▶ _Written request_:
Revise the vectorization thread, writing out everything from "#define SIZE 1024LL*1024*1024" down to "is not decrementing." with "loop indices" changed to "loop counters".

▶ _Page extract_:
— start —
Missing vectorization with large, constant, loop trip counts

Matthias_D_ · ‎04-15-2017

Hello,

icc 17 does not vectorize the following simple code:

#include <stdio.h>
#include <stdlib.h>

int main(int argc, char const *argv[])
{
    #define SIZE 1024*1024*1024ULL

    unsigned long i;
    float *A,*B,*C;

    A = malloc(sizeof(float) * SIZE);
    B = malloc(sizeof(float) * SIZE);
    C = malloc(sizeof(float) * SIZE);

    for (i=0; i<SIZE; i++)
        C = A + B;

    printf("done %ld %f\n", SIZE, C[SIZE-1]);

    return 0;
}

The vectorization report states:

LOOP BEGIN at main.c(15,5)
   remark #15523: loop was not vectorized: loop control variable i was found, but loop iteration count cannot be computed before executing the loop
   remark #25478: While Loop Unrolled by 2  
LOOP END

, which does not make sense and looks like a bug. Reducing the SIZE value slightly (e.g., to 2^30-1), or removing the U from the integer qualifier at the end of the define (i.e., from ULL to LL) are workarounds.

Is this a known problem in icc? Are there any better workarounds?

Best regards,

jimdempseyatthecove · ‎04-17-2017

Unsigned integer loops are not strictly countable. Change your loop control variable i, and the limit SIZE to signed and same sizeof.

#define SIZE 1024LL*1024*1024
...
long long i;
...

Jim Dempsey

McCalpinJohn · ‎04-17-2017

While I agree with the principle of avoiding unsigned variables as loop indices, in this case there should be no problem with counting the loop -- all of the types involved are the same (unsigned long == unsigned long long) and the loop is not decrementing.

This code works finE on my systems as long as the SIZE variable is a smaller value than the one included above. I tested for values as large as 1023*1024*1024ULL and had no problems with vectorization.

The code has a few bugs -- it is missing two include files and the final printf is out of bounds (since the terminal value of "i" is equal to SIZE, not "SIZE-1"). None of these change the fundamental weirdness of finding 2^30 as the value for which vectorization is no longer attempted....

Anoop_M_Intel · ‎04-17-2017

I second what Jim suggested to get the loop vectorized.

SergeyKostrov · ‎04-17-2017

As it was already pointed by Jim there is a problem with declaration of the counter variable. A more portable solution is as follows: ... size_t i; ...

SergeyKostrov · ‎04-17-2017

>>...While I agree with the principle of avoiding unsigned variables as loop indices... It was already proven ( a significant amount of time was spent on it ) that there is No any difference in generated codes when a counter variable is declared as 'int' or 'unsigned int' for simple for-loops. Matthias, please take a look at an article dedicated to that subject: What to do when Auto Vectorization fails? ( https://software.intel.com/en-us/articles/what-to-do-when-auto-vectorization-fails ) Published on Jan 17, 2017

McCalpinJohn · ‎04-18-2017

Sergey Kostrov wrote:

As it was already pointed by Jim there is a problem with declaration of the counter variable. A more portable solution is as follows:
...
— end —
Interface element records
— start —
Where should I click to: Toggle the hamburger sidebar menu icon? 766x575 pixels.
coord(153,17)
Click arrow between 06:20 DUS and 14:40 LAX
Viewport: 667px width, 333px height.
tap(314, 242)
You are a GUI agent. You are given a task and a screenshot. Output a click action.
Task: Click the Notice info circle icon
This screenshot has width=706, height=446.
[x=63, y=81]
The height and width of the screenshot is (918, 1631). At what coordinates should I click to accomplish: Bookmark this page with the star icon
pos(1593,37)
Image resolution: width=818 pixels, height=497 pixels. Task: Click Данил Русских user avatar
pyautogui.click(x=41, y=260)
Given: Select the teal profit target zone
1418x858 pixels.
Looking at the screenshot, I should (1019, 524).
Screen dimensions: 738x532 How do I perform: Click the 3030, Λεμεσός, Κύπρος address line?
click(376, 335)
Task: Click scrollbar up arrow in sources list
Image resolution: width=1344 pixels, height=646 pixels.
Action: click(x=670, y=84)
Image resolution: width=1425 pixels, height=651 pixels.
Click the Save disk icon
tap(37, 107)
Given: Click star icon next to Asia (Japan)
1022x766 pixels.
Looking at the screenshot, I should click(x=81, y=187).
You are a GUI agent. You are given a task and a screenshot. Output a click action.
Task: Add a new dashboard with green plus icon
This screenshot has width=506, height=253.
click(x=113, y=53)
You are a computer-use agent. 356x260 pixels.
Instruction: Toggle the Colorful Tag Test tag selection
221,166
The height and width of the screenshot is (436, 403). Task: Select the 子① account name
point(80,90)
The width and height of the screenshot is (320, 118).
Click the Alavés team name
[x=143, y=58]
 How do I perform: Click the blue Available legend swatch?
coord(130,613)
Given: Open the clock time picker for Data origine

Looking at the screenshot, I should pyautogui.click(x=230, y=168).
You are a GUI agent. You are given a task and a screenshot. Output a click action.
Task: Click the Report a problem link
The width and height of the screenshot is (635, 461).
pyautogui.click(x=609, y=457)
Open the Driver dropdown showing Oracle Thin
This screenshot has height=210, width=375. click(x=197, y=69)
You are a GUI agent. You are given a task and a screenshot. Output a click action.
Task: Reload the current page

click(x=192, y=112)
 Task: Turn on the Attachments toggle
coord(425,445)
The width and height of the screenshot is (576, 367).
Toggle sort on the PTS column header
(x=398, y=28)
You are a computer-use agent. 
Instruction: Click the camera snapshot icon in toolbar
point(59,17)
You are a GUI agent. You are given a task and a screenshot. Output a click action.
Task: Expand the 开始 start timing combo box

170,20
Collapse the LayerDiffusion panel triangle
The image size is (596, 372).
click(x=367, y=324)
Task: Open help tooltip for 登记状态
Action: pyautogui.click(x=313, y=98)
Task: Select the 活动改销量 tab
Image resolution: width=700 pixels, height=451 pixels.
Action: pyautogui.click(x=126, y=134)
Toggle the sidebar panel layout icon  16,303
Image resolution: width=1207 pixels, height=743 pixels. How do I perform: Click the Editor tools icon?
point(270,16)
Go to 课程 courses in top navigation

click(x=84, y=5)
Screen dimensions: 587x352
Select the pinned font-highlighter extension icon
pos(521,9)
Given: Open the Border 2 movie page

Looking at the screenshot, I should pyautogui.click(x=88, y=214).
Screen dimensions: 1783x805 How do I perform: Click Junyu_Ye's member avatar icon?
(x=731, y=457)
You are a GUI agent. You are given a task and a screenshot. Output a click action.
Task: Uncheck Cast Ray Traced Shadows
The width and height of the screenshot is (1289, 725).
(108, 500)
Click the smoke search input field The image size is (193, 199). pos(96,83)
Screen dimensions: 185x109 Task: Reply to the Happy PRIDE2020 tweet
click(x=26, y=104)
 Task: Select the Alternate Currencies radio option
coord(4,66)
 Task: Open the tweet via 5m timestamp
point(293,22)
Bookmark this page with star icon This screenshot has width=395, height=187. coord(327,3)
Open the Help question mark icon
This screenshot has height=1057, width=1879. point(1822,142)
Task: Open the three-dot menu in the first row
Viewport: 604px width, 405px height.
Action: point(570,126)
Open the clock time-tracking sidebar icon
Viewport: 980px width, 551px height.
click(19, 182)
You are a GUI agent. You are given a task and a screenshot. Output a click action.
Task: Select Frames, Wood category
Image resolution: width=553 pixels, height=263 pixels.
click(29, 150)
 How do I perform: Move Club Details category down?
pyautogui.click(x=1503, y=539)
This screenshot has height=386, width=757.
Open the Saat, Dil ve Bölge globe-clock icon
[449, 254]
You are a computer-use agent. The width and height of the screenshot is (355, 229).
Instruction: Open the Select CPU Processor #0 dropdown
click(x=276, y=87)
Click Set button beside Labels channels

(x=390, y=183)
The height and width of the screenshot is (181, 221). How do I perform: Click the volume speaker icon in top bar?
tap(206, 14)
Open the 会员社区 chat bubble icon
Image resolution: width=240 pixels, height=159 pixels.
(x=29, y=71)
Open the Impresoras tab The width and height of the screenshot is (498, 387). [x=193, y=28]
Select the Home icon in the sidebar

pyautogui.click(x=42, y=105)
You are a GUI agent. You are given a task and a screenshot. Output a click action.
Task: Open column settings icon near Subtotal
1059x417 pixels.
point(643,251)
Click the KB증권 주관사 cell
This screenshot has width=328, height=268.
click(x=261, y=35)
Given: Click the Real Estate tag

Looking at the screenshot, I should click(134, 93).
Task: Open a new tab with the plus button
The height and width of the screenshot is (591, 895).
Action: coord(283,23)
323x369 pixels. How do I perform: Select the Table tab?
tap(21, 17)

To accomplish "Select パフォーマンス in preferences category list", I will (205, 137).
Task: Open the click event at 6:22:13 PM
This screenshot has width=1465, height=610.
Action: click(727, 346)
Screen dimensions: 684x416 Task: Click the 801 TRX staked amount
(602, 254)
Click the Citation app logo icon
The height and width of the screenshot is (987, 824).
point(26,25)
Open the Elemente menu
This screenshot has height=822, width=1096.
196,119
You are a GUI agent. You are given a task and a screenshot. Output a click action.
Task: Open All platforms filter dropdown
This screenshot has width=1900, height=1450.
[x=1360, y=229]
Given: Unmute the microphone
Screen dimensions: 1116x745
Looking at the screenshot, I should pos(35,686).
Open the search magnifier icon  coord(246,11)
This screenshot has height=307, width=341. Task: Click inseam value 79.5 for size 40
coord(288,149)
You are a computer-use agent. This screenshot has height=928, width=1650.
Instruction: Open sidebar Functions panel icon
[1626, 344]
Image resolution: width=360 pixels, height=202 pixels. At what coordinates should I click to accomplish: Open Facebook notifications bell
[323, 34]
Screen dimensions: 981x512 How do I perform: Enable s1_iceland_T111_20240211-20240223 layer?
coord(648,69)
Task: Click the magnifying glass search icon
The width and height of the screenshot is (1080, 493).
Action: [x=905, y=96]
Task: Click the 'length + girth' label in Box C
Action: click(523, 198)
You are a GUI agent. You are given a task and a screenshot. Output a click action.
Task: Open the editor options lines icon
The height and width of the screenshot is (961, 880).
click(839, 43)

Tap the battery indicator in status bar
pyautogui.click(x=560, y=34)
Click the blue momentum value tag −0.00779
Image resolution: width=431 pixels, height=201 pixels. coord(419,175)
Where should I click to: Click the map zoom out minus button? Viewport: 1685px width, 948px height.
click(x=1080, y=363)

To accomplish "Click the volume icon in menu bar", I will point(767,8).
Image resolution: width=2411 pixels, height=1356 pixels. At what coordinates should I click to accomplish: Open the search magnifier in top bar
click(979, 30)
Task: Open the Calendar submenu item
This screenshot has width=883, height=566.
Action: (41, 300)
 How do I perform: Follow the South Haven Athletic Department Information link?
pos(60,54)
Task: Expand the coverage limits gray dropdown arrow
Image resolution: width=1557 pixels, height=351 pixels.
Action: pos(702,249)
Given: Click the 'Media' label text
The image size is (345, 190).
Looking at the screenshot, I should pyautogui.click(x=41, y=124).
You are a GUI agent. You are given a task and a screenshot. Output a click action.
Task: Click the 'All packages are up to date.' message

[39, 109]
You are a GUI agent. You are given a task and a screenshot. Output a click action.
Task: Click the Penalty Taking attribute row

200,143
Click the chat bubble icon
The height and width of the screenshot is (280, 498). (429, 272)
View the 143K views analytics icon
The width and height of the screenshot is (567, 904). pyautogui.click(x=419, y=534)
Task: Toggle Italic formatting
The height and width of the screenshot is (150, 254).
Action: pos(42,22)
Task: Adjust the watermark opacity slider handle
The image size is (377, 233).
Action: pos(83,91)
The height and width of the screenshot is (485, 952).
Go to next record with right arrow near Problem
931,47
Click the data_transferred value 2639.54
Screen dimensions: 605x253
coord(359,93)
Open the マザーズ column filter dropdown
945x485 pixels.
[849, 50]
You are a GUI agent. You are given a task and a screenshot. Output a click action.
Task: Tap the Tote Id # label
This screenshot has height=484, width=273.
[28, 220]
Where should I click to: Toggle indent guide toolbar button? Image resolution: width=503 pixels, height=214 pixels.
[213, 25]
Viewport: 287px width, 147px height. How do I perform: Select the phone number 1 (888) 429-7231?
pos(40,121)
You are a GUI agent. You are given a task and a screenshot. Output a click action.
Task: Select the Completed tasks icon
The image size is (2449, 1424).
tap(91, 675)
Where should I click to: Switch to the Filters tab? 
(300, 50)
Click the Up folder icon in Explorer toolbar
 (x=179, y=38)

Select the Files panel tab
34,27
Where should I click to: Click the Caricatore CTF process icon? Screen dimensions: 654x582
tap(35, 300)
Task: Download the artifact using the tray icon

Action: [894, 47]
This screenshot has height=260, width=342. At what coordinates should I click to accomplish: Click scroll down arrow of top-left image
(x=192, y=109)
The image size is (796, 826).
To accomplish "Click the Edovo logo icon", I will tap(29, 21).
— end —
▶ _The reply_:
#define SIZE 1024LL*1024*1024
...
long long i;
...

Jim Dempsey

McCalpinJohn · ‎04-17-2017

While I agree with the principle of avoiding unsigned variables as loop counters, in this case there should be no problem with counting the loop -- all of the types involved are the same (unsigned long == unsigned long long) and the loop is not decrementing.